Senior Minister of State for Finance and Law Indranee Rajah told a conference yesterday that the country is working to develop people with deep expertise in the sector.
She said Asia urgently needs infrastructure, given rapid urbanisation and population growth.
From now until 2030, the region is expected to require US$20 trillion (S$28.4 trillion) of additional infrastructure investment to meet growing demand.
"This is the equivalent of developing infrastructure needed to support the population of one Singapore every week," added Ms Indranee. She was speaking at the Asia Pacific Energy and Infrastructure Finance Forum at the Singapore Marriott Tang Plaza Hotel.
Despite "massive demand" and funds available, however, these needs are largely unmet, mainly because many projects are not bankable and hence cannot get off the ground, she said.
Bankability refers to the ability to obtain project finance.
"If a project is deemed neither bankable nor investible, it means banks will not lend and investors will not put in the money, as they cannot get back sufficient returns within a reasonable timeframe, or the risks are just too high," noted Ms Indranee.
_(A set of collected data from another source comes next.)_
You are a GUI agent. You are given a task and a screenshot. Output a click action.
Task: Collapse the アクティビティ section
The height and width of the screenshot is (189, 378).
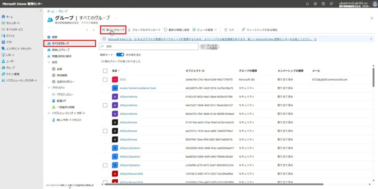click(x=49, y=88)
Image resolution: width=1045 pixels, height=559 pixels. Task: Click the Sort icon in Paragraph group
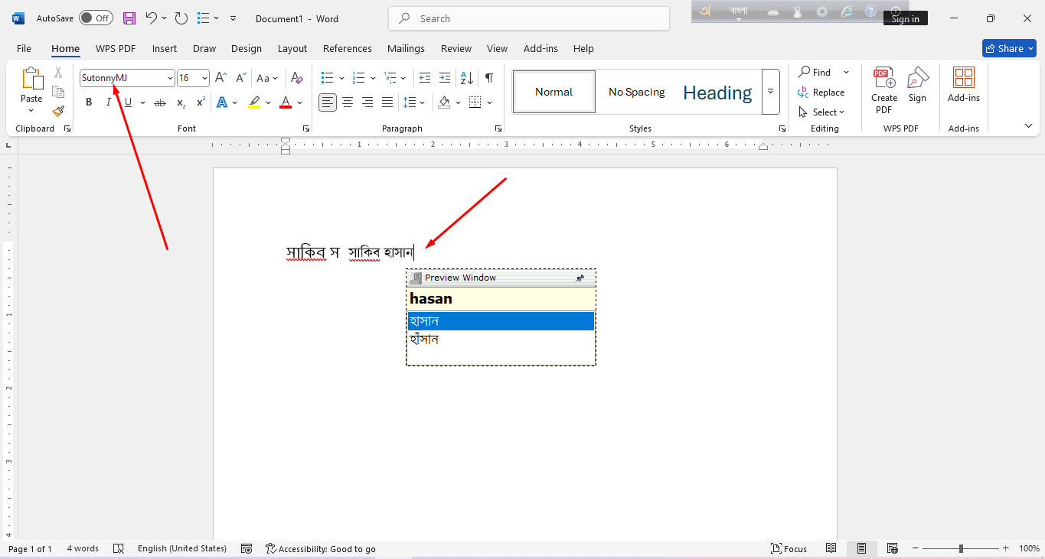pos(465,78)
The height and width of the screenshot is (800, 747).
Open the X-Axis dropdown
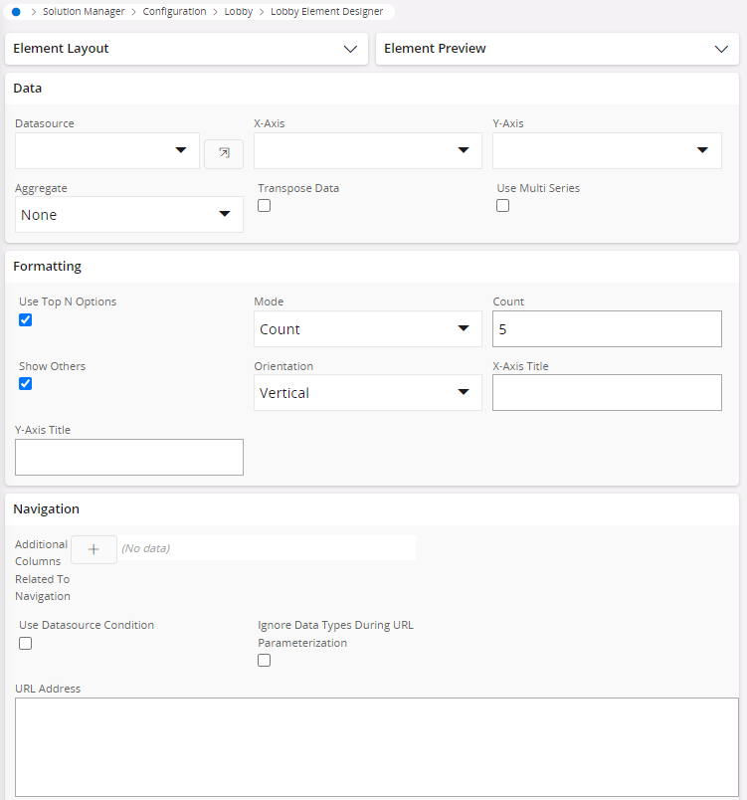click(464, 150)

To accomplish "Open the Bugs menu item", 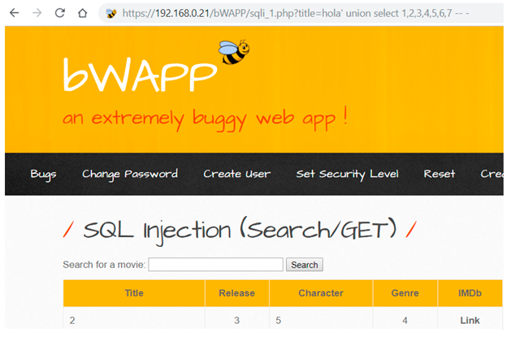I will click(x=45, y=174).
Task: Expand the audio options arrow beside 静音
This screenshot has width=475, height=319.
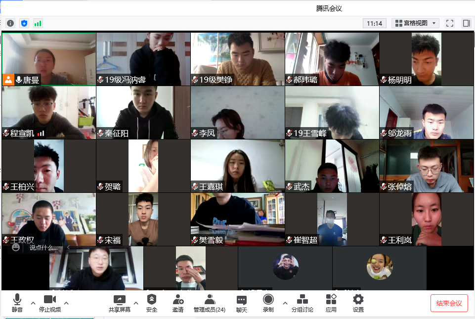Action: point(33,303)
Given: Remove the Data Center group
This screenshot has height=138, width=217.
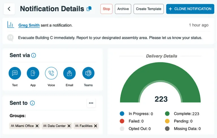Looking at the screenshot, I should click(69, 126).
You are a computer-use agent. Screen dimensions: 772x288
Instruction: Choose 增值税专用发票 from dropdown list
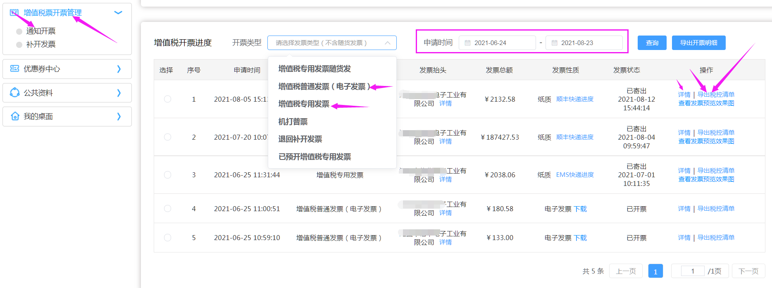click(x=304, y=104)
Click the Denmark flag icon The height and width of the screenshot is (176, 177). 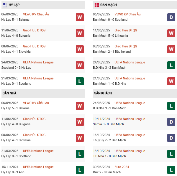pos(96,5)

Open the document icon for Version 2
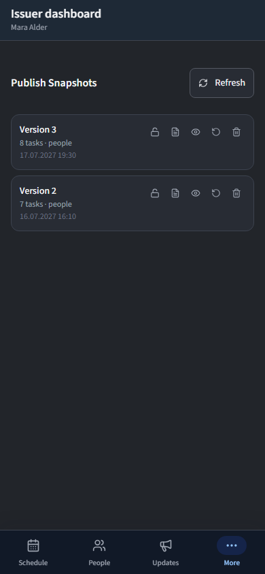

In view of these gaps, Singapore wants to position itself as Asia's infrastructure exchange.
Its strategic location and strong position in world capital markets "make Singapore an ideal place to develop bankable projects to mobilise private sector and institutional investments", Ms Indranee said.
She added that more is being done to build up infrastructure-related skills here and get more small and medium-sized enterprises to be involved in the sector.
For instance, this year's Budget contains measures to strengthen access to cross-border project financing for Singapore-based companies that are expanding overseas.